In Myllyhoito, substance addiction is also seen as a community problem which concerns the people closest to the rehabilitation client.

Because of this, it is considered important that the rehabilitation client’s network becomes involved as part of the rehabilitation process. The client’s most essential service network, and possibly their employer, in cases where the person has been directed to treatment, are invited to network meetings where the participants discuss the progress of the rehabilitation and agree on future treatment.

The people closest to the rehabilitation client are asked to send a letter to the clinic. It is read out loud to the client, which evokes emotions. In addition, meetings can be arranged with a family therapist and the people close to the client. Family members can also be directed to Al-Anon groups to find treatment for themselves. Lectures for people with an alcoholic in their lives can also be arranged.

After the rehabilitation period, some of the clients continue in open care, for example at the A-clinic. A network meeting is arranged with the provider of further care. The recommendation is that all should continue their treatment in AA / NA groups.

Data extracted from a collection
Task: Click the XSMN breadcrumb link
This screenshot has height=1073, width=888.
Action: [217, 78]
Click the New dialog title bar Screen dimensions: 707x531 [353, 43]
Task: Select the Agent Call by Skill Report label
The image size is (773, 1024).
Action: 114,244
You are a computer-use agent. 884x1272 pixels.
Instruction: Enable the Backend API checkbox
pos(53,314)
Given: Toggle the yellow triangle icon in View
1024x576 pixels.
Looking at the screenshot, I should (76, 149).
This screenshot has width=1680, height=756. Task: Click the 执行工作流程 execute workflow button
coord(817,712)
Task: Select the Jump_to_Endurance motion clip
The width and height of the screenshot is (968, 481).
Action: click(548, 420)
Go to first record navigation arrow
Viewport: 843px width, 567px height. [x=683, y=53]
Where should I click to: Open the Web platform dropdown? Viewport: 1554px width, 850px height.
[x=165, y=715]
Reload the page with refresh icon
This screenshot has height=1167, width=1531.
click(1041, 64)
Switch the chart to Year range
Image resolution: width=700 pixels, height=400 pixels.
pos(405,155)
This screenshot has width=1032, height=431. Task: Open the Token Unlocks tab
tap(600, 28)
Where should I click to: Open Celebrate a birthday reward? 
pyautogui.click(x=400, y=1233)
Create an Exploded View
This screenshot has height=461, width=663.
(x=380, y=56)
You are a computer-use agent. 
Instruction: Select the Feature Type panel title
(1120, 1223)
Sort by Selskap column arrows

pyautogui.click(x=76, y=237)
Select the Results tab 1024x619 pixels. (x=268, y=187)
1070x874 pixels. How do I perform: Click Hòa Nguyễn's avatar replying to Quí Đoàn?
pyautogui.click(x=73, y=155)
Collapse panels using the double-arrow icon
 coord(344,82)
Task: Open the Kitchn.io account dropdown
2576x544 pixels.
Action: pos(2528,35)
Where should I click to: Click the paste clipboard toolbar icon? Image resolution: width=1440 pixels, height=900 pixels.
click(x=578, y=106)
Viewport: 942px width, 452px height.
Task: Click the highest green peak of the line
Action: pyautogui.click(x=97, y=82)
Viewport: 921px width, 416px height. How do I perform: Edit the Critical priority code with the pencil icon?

▶ [WORK ITEM A]
Decide whether each statement agrees with the Myllyhoito passage, answering yes or no and quoting the words that settle it: (i) Letters from the people closest to the client are read aloud to the client. (ii) All clients continue in open care after the rehabilitation period. (iii) The client's employer may be invited to network meetings.
▶ [WORK ITEM B]
According to the Myllyhoito passage, where can family members be directed to find treatment for themselves?
The listing is separate material and has no connection to the Myllyhoito passage.

▶ [TASK SOLUTION A]
(i) Yes: "It is read out loud to the client, which evokes emotions."
(ii) No: "After the rehabilitation period, some of the clients continue in open care, for example at the A-clinic."
(iii) Yes: "The client’s most essential service network, and possibly their employer, in cases where the person has been directed to treatment, are invited to network meetings"

▶ [TASK SOLUTION B]
To Al-Anon groups.